If we focus on the conductivity, i.e. \(\hat{A} = \hat{J} = q \hat{V}/\Omega\), where q is the carrier charge and \(\hat{V}\) is the velocity operator, then with some simple manipulations, we arrive at

\[ \sigma(\mu, T) = - \frac{2 \hbar e^2}{\Omega} \int dE' f(E' - \mu) {\rm Tr}\left[ \delta(E' - \hat{H}) \hat{V} \frac{d \operatorname{Im}\left[G^+(E')\right]}{dE'} \hat{V}\right], \] where we make use of \(G^+(E') - G^-(E') = -2i\operatorname{Im}\left[G^+(E')\right]\). Integrating the last equation by parts leads to

\[ \sigma(\mu, T) = - \frac{\hbar e^2}{\Omega} \int dE' \left[- \frac{\partial f(E' - \mu)} {\partial E'}\right] {\rm Tr}\left[ \delta(E' - \hat{H}) \hat{V} \operatorname{Im} \left[G^+(E')\right]\hat{V}\right], \] where the derivative of the Fermi function acts as a window, selecting the energies around the chemical potential that contribute to the dissipative conductivity, as expected. The zero-temperature limit of the above equation is the so-called Kubo-Greenwood formula

\[ \sigma(E) = \frac{\pi \hbar e^2}{\Omega} {\rm Tr}\left[ \delta(E' - \hat{H}) \hat{V} \delta(E - \hat{H}) \hat{V}\right], \] where we make use of the identity \(\operatorname{Im}\left[G^+(E)\right] = - \pi \delta(E - \hat{H})\). For simplicity, the direction of the velocity operators has been omitted, but for calculating any element of the conductivity tensor, one simply needs to use the velocity operators in the corresponding directions, i.e.
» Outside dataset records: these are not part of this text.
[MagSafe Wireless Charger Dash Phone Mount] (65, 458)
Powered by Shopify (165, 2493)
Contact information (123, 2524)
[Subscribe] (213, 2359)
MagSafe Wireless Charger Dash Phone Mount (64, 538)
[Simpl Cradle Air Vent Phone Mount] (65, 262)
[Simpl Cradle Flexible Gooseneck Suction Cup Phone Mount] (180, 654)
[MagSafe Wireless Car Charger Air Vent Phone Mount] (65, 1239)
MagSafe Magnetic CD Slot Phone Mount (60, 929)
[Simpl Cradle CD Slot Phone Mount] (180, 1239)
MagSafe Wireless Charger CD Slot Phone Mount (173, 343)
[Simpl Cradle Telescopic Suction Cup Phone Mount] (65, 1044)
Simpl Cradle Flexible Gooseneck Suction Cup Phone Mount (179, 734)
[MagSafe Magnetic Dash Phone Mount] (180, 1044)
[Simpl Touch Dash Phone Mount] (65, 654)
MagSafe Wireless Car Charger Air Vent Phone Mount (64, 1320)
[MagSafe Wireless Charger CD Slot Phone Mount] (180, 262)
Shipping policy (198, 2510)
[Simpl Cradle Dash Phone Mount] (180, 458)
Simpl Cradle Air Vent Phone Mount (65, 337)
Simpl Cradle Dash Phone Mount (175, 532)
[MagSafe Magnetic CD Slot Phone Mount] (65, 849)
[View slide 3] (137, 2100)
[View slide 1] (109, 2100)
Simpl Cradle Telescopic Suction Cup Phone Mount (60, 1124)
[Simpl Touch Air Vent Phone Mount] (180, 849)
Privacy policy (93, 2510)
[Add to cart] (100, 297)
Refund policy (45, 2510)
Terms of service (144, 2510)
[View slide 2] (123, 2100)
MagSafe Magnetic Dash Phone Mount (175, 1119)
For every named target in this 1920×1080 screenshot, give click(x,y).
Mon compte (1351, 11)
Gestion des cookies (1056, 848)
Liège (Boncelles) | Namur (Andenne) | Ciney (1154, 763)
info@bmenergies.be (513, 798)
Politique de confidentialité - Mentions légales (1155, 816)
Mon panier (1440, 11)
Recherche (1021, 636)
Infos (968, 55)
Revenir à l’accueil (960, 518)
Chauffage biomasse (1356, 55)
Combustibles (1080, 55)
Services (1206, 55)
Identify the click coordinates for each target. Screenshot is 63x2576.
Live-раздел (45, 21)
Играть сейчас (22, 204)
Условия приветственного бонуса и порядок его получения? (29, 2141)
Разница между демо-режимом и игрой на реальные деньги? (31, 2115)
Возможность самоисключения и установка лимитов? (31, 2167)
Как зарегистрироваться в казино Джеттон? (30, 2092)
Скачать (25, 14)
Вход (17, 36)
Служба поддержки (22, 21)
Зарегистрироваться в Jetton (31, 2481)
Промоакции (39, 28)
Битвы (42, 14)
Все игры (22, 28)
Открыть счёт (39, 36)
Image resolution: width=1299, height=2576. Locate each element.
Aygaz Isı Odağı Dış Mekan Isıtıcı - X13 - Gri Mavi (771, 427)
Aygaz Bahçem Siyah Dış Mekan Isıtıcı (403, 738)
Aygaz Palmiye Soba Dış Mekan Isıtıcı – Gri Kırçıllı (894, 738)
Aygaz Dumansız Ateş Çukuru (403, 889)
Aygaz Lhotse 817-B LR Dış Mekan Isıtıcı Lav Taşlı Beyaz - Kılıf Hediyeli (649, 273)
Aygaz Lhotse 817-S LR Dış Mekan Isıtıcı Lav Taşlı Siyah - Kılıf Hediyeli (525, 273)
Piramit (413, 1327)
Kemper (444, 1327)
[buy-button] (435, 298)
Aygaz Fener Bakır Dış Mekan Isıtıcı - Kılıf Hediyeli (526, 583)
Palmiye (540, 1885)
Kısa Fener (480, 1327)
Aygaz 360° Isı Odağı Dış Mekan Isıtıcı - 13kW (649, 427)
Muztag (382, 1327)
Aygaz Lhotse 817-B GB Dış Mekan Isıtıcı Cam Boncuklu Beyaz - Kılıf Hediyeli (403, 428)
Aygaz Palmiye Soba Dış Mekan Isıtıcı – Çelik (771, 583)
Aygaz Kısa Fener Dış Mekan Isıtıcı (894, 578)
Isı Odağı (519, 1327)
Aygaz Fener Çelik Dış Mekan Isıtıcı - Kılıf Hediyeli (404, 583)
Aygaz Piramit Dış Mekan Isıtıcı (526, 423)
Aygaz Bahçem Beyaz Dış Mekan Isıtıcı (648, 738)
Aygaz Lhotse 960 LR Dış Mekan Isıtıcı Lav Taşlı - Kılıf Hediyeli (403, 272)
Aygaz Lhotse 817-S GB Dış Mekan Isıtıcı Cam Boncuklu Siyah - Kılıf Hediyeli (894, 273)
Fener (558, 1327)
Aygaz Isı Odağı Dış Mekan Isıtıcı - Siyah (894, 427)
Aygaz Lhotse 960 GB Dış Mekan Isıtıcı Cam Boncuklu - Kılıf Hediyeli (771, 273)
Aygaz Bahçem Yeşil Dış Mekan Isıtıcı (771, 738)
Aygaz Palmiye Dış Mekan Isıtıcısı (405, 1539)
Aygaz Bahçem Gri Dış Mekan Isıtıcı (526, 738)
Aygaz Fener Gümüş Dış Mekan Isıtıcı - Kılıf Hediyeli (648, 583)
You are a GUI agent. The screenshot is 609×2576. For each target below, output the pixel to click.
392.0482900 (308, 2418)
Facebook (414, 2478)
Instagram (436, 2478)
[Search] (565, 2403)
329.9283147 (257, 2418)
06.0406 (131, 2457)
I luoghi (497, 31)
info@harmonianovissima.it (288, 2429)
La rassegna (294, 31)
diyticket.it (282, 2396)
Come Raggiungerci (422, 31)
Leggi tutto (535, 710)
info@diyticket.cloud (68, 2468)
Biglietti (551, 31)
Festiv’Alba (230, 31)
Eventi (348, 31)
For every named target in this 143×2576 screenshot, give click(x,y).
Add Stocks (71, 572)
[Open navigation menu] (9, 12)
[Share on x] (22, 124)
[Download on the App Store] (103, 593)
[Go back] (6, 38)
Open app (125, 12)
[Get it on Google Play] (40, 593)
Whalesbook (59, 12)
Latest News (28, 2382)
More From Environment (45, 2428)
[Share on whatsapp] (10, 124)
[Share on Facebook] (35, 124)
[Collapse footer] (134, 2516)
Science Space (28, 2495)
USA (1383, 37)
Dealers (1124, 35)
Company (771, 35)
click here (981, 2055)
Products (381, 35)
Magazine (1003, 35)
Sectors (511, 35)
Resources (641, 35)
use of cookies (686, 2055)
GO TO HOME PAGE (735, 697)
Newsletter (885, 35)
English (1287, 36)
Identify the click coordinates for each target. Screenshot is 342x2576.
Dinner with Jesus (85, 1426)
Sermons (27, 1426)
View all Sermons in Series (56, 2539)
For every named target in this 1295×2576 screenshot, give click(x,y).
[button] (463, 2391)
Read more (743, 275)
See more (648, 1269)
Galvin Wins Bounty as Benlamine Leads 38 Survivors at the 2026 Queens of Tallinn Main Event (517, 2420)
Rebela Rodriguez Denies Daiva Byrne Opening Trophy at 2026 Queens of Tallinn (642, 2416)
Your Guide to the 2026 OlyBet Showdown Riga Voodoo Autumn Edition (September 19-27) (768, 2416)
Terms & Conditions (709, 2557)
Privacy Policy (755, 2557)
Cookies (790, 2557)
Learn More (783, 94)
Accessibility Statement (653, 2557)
\[ \sigma_{xy} \propto {\rm Tr}[ \delta(E' - \hat{H}) \hat{V_x} \delta(E - \hat{H}) \hat{V_y}]. \] This formula can then be expanded in terms of Chebyshev polynomials by transforming the delta functions back into Green’s functions and evaluating the corresponding moments for the stochastic samples, as shown in ⁷, with the only difference being the normalization of the random states and, consequently, the volume prefactor ⁸.

Velocity operator

As shown in the previous sections, to compute the conductivity of the system, we need the velocity operator. In this section, we demonstrate how this is handled when the system is initialized via the Lattice Validator input. The velocity operator can be computed using Heisenberg’s equation of motion, \(\hat{{V}} = i/\hbar [\hat{H}, \hat{R}]\), where \(\hat{R}\) is the position operator. While this is, in principle, a simple operation requiring two matrix-matrix multiplications and an addition, it becomes ill-defined for generic boundary conditions other than hard-wall. In fact, the position operator cannot be defined for periodic systems, and the above-mentioned formula fails. This problem, however, can be circumvented by using the 'distance' information provided by the various bonds that make up the Hamiltonian. Specifically, the translation vector associated with each bond will give us information about the real-space displacement between the two unit cells it connects, i.e. all the spatial information we need to compute the commutator \([H, R]\). The periodic boundary conditions are then automatically handled when implementing the recipe given by the translation associated with each bond to construct the full operator, much like the construction of the Hamiltonian. Note that it is not important where spatial origin is set, as it would simply introduce a contribution proportional to the identity in the position operator, which does not contribute to the value of the commutator. As an example, let us consider the case of an unevenly connected chain, as shown in the following figure:

This system has the following Hamiltonian (on the lattice)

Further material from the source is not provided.